Antwoord schriftelijke vragen : Antwoord op vragen van het lid Wassenberg over het advies van de Gezondheidsraad betreffende de gezondheidsrisico’s van landbouwgif en de kabinetsreactie hierop
Vragen van het lid Wassenberg (PvdD) aan de Ministers van Landbouw, Natuur en Voedselkwaliteit en voor Medische Zorg en de Staatssecretaris van Infrastructuur en Waterstaat over het advies van de Gezondheidsraad betreffende de gezondheidsrisico’s van landbouwgif en de kabinetsreactie hierop (ingezonden 2 juli 2020).

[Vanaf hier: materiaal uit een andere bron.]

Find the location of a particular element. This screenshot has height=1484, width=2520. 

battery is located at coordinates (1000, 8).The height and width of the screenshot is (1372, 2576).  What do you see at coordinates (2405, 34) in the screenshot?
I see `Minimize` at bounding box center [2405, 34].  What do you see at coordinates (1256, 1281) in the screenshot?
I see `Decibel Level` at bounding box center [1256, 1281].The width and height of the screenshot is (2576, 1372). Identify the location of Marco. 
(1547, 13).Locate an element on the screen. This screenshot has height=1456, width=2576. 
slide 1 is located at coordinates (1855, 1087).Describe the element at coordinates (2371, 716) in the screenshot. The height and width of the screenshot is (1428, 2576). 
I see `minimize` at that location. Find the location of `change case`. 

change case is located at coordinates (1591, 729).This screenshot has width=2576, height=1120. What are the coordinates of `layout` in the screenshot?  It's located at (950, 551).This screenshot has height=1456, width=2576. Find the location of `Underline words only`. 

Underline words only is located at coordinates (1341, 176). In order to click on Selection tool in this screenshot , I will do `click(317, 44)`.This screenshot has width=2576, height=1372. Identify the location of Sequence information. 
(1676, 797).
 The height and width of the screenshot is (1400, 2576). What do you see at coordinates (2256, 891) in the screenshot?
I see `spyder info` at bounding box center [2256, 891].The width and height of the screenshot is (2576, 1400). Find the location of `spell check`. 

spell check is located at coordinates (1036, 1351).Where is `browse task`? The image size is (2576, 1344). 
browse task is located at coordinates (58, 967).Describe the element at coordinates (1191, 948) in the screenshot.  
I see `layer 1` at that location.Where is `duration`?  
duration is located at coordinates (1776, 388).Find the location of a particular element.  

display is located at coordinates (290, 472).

Antwoord van Minister Schouten (Landbouw, Natuur en Voedselkwaliteit), mede namens
de Minister voor Medische Zorg en de Minister en de Staatssecretaris van Infrastructuur
en Waterstaat (ontvangen 4 september 2020).
Vraag 1
Kunt u bevestigen dat de Gezondheidsraad in het Vervolgadvies gewasbescherming en
omwonenden onder andere adviseert dat «overheid en agrarische sector de plannen om
de landbouw te verduurzamen, zoals recent nog beschreven in de Toekomstvisie Gewasbescherming
2030, met kracht ter hand nemen en intensiveren»?1
Antwoord 1
Ja.
Vraag 2 t/m 5
Beaamt u dat dit betekent dat volgens de Gezondheidsraad de plannen die reeds bestonden,
zoals de Toekomstvisie Gewasbescherming 2030, geïntensiveerd, dus aangescherpt dienen
te worden, en resoluut dienen te worden uitgevoerd? Zo nee, waarom niet?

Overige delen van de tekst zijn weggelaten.